The Bank’s chief economist Huw Pill said officials expect these so-called “second round” effects to be contained but that if they are not “further monetary policy response would be required”.
His comments come after BoE governor Andrew Bailey suggested that workers should not ask for big pay rises – remarks branded a “sick joke” by one union leader and rejected by Downing Street.
The Bank lifted its base rate from 0.25% to 0.5% last week as it seeks to curb a jump in inflation – which in December hit a near three-decade high at 5.4%, and which the Bank predicts will top 7%.
Officials on the Bank’s monetary policy committee voted 5-4 in favour of the hike, with the minority supporting a bigger increase, to 0.75%.
In a speech to economists on Wednesday, Mr Pill – who voted with the majority for the smaller increase – said that was partly because he did not want interest rate policy to be seen as “foot to the floor” on the accelerator.

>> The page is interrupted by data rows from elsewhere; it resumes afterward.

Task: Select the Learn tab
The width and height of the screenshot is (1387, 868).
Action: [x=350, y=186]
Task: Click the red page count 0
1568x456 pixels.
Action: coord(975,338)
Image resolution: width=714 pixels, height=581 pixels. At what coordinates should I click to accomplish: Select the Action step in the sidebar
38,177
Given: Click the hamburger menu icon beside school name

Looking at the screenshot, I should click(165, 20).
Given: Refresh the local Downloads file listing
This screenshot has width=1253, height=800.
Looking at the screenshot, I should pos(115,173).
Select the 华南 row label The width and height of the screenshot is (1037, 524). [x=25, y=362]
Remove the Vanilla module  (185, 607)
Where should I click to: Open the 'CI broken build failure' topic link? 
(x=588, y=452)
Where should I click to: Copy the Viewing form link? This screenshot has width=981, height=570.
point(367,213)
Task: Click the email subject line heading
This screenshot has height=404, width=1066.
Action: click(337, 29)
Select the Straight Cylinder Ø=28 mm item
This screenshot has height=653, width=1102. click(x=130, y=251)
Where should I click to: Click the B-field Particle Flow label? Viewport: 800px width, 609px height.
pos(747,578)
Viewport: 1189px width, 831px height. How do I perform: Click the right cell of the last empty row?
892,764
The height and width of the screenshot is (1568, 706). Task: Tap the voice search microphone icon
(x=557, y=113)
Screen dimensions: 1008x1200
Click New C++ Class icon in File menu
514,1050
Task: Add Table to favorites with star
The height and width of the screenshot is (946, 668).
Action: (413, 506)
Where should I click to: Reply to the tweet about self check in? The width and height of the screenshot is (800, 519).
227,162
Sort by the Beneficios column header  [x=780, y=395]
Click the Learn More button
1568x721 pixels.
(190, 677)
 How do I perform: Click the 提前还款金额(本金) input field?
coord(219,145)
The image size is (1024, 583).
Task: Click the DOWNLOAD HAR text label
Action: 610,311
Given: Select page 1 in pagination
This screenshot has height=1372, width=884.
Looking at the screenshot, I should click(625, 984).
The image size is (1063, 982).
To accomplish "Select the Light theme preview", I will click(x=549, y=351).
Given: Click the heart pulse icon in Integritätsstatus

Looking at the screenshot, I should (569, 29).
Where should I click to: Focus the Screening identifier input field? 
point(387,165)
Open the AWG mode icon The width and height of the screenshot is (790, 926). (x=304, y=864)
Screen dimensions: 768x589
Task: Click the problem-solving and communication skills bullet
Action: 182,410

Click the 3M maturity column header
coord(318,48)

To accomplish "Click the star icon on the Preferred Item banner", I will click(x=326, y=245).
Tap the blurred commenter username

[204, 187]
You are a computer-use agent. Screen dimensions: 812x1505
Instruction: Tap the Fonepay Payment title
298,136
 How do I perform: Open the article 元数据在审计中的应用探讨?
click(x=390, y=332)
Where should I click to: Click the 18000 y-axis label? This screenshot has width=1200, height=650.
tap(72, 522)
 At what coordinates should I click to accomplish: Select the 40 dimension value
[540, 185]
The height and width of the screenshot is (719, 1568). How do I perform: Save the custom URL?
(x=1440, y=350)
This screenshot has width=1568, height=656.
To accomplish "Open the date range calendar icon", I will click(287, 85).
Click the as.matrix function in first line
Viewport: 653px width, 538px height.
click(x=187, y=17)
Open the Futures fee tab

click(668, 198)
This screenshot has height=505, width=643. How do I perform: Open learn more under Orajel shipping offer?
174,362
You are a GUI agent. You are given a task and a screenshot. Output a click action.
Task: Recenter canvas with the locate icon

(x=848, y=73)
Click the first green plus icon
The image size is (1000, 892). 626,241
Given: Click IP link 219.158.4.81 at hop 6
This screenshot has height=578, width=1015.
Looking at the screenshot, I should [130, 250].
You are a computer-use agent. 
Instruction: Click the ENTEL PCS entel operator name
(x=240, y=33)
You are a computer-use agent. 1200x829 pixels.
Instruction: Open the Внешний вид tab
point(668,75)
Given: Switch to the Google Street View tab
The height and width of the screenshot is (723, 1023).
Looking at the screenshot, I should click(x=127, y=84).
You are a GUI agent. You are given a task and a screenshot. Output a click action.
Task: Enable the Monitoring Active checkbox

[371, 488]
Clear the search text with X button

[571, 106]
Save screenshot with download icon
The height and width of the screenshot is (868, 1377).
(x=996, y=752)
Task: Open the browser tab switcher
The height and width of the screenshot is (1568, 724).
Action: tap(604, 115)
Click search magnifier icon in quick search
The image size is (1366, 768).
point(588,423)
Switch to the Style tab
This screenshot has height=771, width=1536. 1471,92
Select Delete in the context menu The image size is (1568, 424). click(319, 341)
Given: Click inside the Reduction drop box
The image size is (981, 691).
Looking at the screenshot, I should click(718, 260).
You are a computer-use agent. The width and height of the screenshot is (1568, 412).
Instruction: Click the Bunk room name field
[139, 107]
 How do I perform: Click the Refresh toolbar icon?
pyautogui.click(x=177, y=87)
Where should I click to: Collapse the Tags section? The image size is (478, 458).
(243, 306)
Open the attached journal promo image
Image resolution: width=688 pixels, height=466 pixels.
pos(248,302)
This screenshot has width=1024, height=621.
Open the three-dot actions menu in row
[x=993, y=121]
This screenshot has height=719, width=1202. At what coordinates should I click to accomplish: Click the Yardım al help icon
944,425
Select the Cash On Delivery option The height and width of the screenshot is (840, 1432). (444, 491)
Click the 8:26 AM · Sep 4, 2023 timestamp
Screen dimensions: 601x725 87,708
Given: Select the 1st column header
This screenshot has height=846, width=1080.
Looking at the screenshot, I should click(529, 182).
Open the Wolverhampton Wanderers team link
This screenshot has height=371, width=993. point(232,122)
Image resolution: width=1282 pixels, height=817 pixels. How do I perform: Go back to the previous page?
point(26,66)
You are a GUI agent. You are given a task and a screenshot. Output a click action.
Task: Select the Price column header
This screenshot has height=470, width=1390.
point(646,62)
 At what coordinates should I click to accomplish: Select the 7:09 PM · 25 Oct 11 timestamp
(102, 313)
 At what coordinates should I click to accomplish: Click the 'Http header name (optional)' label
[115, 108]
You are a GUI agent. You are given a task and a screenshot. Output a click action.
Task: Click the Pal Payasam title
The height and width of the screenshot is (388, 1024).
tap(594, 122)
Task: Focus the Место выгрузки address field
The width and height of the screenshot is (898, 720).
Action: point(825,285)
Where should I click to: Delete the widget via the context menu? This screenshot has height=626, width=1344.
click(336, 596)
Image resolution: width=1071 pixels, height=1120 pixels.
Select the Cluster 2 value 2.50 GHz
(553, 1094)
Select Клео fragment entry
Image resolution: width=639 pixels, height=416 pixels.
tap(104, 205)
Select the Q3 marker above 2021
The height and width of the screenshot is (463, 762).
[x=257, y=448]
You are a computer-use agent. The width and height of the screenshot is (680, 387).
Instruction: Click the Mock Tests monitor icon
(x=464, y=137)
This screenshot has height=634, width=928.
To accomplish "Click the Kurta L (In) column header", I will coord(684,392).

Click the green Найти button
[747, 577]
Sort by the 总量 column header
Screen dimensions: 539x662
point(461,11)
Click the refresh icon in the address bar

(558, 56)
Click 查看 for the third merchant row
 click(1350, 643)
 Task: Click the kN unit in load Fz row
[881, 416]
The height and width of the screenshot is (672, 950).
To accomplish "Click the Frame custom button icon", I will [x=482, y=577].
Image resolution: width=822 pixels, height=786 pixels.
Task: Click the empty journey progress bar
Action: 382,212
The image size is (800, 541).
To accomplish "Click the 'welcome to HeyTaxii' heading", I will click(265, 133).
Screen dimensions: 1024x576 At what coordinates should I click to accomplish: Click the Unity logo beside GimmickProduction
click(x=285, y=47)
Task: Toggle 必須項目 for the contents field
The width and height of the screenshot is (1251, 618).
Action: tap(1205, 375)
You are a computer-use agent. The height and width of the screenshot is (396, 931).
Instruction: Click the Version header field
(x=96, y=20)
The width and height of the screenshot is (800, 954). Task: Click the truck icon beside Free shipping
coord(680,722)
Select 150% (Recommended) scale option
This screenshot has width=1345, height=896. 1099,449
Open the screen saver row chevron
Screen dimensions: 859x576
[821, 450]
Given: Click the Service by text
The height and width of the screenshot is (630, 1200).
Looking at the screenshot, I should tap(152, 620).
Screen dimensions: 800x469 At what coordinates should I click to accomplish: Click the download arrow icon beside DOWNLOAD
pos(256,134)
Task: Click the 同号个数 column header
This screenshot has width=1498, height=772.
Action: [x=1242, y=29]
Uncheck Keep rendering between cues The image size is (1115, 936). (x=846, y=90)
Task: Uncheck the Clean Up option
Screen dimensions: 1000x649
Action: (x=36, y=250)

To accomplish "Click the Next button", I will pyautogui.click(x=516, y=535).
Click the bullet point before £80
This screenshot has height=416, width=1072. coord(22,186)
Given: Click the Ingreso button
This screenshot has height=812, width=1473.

But he said he did not want to rule out a bigger hike in all circumstances.
Mr Pill said higher international energy costs and goods prices in the long term would mean a “real hit to UK income” and that “someone will have to bear that cost”.
“The important question for monetary policy is how that happens; in particular, how pragmatic and realistic UK firms and households are in accepting the macroeconomic implications of the higher imported energy and goods prices,” he said.
Businesses and individuals responding by trying to protect their “real” incomes – that is, to keep them rising in line with inflation – could help keep up the price pressure.
“The longer that firms try to maintain real profit margins and employees try to maintain real wages, the more likely it is that domestically-generated inflation will achieve its own self-sustaining momentum even as the external impulse to UK inflation recedes,” Mr Pill said.
“Our baseline assumes that this risk of so-called second round effects will be contained, in part by the monetary policy measures taken and in prospect.
“But should this assumption come under threat or prove to be misplaced, a further monetary policy response would be required.”
Mr Pill added, however, that there was uncertainty on both sides – with the possibility of energy prices falling potentially meaning interest rates could be kept low.
The Bank has already signalled that there could be further rate increases and Mr Pill’s speech referred to “the prospect of more to come in the coming months”.
But he also backed a “steady handed” approach.
Mr Pill’s comments come ahead of January inflation figures due next week.
Britain’s cost of living squeeze has seen a surge in prices across the board led by higher household bills but also including rising petrol and food costs.
It is set to worsen in the spring after Ofgem announced an increase in the energy price cap, which will add around £700 on average to annual gas and electricity charges for millions of consumers.
Latest labour market data shows wage rises are already struggling to keep pace.
In November, Mr Bailey played down the idea that inflation could face a 1970s-style wage-price spiral – suggesting that while employers might be paying more to hire new staff that would not necessarily translate into higher wages for existing workers.
But the governor’s comments on wages last week and Mr Pill’s language warning of “self-sustaining momentum” for inflation suggest officials are trying to guard against such a prospect.